I tap my phone, and it lights up – 4:38 a.m. Words have awakened me. It’s not the typical alarm, but it’s one I often hear. Once the words start shuffling in my brain, I know I might as well get up and head to the kitchen table. The words will not allow me to sleep.
I don’t know why I cannot get inspired in the middle of the day rather than at night. It’s been this way for almost 17 years.
It was mid-July 2006 when I wrote my first newspaper column – 17 years of writing down my thoughts, opinions and life’s happenings. I rarely missed a week to submit a column for the newspaper. That means I’ve written over 800 columns. Oh, my goodness, that is a lot of words. You’d think I’d run out of ideas. If you know me, there’s not much chance I’ll run out of words.

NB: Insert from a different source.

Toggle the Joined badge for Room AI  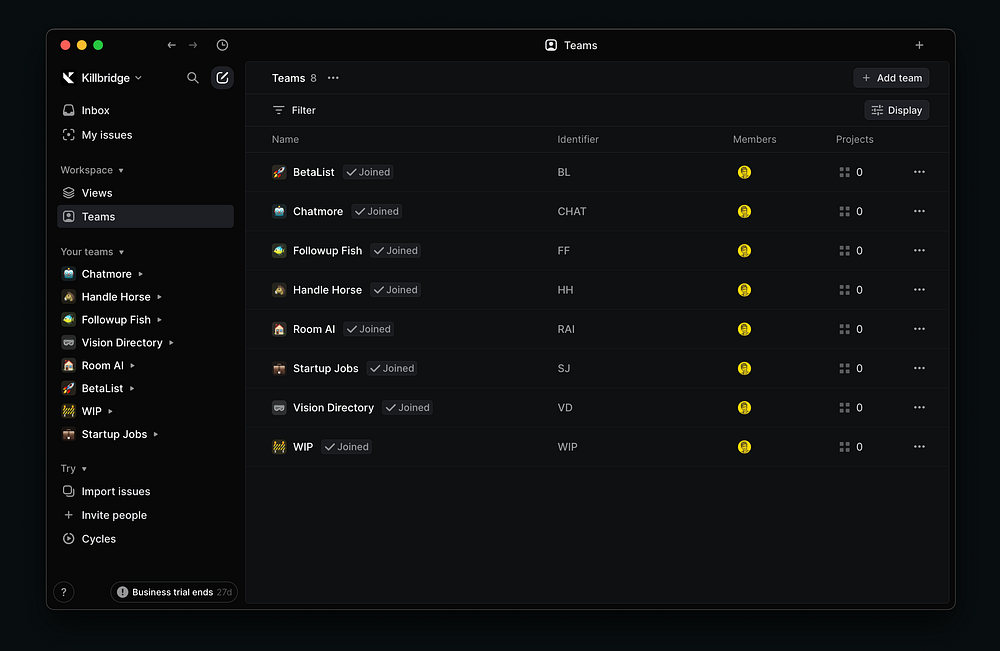pos(368,329)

Some weeks it is more of a challenge to come up with a column that I feel good about. I’m my worst critic. More often than not, my heart feels trepidation as I hit SEND to my editor.
I never want to offend or push my way of thinking upon others.
My quirky thoughts come from how I was raised, with a bit of humor stirred with a Southern spoon. My vintage thoughts may have a dash of wisdom that comes with age and experience. I hope that my opinions are given with gentleness and kindness.
Writing is hard work. Being creative can be challenging. Finding the right words and then stirring them together to blend into a column that people will want to read is not for the faint of heart or those who don’t want to be awakened in the wee hours of the morning … or is that night?
So why do I write? Because I can’t not write. It’s something I have done for over 20 years.
I recently found journals filled with my thoughts in the late 1990s and early 2000s. Some of them I should burn.
While working on a second book, Soft Words for Hard Times, I am also having fun with ideas for a third book that will be fiction. I might get some help from the stack of journals. After all, truth is stranger than fiction. I aspire to be a writer who can hide a touch of truth amidst creative drama.
Stay tuned for more words coming down the road, around the bend and in the middle of the night.
It’s 6:34 a.m. I need another cup of coffee or a nap. The words I heard earlier are tucked into this column. Maybe they will now let me sleep for a couple of hours. I imagine that when I write a fiction book, it won’t be just words keeping me awake. Plots, characters, and emotions … oh my!
Evil hides behind closed doors in the parsonage of the preacher and his wife in the hills of Kentucky in 1989. Audrey Grace is a quirky and ever-so-funny hairdresser. She holds many secrets. The preacher comes up missing.
Seventeen years ago, I never imagined I would still be writing a column in 2023. Sitting down at my keyboard, I am taken to my happy place where magical words are found, thoughts are processed through a sieve of wisdom and grace, and columns and books are written.
I wish my happy place would be found at 4:38 p.m. when normal people work … but no one ever called this writer … normal.